第12話 頼りになる姉御

 そして、更に一夜が明けた今、私は美琴みことさんと一緒に行動していた。


 美琴さんはただ一人、私がおじさんと一緒に戻った時にも、顔色一つ変えることがなかった。拒絶されているという訳でもないが、歓迎されているという訳でもない。そんな感じ。


 それに比べて莉奈りなさんからは「あのままどこかへ行っちゃうのかと思って、すごく心配した」と怒られた。一応謝ってはおいたのだけれども、怒られることが少し嬉しく感じるなんて、初めての経験だった。


 正直なところ、美琴さんとイェンさんの二人とは、どのように接して良いのか未だに分からない。感情を表に出さないタイプと、そもそも意思疎通が難しいタイプ。嫌いって訳じゃないけれど、どちらもとっつきにくいように感じてしまう。


 でも、全然違うタイプの女性達を同時に四人――いや、私を含めると五人か――も同時に妻にしているおじさんって、実はなかなか凄いのかも。


 美琴さんが運転する、どこでどうやって借りてきたのか分からないクルマで、まず最初に向かったのは区役所だった。これからおじさんの家でお世話になるに当たって必要な、色々な手続きをするためだ。
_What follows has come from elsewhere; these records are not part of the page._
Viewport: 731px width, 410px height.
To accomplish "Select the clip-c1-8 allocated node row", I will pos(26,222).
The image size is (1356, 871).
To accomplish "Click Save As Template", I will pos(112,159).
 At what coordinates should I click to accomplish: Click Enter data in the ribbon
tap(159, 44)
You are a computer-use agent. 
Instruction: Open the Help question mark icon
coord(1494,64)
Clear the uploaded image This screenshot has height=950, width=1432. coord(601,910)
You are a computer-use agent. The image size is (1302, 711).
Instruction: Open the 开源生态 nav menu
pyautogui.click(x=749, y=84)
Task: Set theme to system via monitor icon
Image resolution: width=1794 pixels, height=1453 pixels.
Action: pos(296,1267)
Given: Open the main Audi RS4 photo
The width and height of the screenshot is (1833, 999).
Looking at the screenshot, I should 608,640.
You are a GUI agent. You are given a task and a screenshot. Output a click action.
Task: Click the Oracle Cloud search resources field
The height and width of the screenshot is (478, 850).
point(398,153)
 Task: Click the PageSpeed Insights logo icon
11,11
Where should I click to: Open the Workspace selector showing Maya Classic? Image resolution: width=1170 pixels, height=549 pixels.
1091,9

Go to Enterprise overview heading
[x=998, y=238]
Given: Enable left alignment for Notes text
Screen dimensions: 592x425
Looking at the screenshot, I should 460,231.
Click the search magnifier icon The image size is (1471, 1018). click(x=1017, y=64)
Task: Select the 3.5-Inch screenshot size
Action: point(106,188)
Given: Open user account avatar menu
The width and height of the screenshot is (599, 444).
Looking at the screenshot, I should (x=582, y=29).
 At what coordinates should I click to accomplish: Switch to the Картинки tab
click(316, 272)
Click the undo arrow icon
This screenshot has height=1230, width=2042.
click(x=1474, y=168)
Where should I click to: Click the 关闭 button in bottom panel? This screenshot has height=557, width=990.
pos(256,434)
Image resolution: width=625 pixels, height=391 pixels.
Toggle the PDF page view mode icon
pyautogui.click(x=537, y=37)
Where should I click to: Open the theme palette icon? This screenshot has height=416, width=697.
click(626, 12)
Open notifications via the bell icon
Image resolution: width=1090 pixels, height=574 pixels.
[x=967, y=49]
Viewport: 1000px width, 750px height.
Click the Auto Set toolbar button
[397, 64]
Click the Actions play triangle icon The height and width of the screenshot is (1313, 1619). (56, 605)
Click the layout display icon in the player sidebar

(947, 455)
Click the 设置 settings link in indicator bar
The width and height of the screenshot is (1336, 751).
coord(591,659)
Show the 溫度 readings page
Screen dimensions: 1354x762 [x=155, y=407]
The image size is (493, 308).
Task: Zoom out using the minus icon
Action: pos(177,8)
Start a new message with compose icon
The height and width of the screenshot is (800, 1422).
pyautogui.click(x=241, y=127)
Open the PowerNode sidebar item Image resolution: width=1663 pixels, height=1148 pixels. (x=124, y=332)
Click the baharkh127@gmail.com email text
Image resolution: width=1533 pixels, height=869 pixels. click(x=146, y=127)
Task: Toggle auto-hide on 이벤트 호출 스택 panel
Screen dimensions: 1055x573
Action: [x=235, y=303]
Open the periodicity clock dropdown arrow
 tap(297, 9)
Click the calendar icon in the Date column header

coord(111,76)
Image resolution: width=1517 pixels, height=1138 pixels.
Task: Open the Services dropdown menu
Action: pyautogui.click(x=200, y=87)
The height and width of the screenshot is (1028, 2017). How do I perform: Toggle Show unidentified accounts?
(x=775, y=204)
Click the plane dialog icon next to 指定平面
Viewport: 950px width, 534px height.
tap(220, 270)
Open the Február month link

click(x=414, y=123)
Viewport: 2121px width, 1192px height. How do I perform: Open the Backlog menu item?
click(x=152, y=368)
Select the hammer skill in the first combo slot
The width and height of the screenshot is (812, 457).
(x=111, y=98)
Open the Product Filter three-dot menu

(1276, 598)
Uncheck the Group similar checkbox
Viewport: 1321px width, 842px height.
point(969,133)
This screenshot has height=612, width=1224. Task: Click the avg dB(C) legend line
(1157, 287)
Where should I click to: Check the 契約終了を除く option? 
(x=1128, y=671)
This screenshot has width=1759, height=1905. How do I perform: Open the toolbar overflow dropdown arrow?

 一番最初に行った手続きは、転居届だった。今まで住んでいたアパートを引き払って、おじさんの家へ引っ越すことについては、おじさん達とも既に相談済みだった。


 窓口の担当者さんに色々と聞きながら届出書を書こうとしたところで、少し迷った。お母さんが亡くなって以降、一人暮らしをしていた私は法律上の「世帯主」として暮らしてきたが、おじさん達と同じ家に住むとなると、私はおじさん達と同じ世帯になるのだろうか。


「貴方が世帯主で問題無いわよ」


 私の隣に座っていた美琴さんが、飄々ひょうひょうと言った。


「同住所別世帯なんて、別に珍しくもないわ。うちの場合、イェンは法律上もそうさんの妻だから別として、あとのみんなはそれぞれが世帯主の、単独世帯の寄り集まりだし」


 その言葉を聞いていた窓口の担当者さんは何事かを言いたげだったが、私が届出書に書いた新住所の欄を見て、急に得心とくしんしたような表情になった。ああ、この住所の手続きか――たぶんそんな感じ。おじさんの家のことって、区役所でも有名なのかも。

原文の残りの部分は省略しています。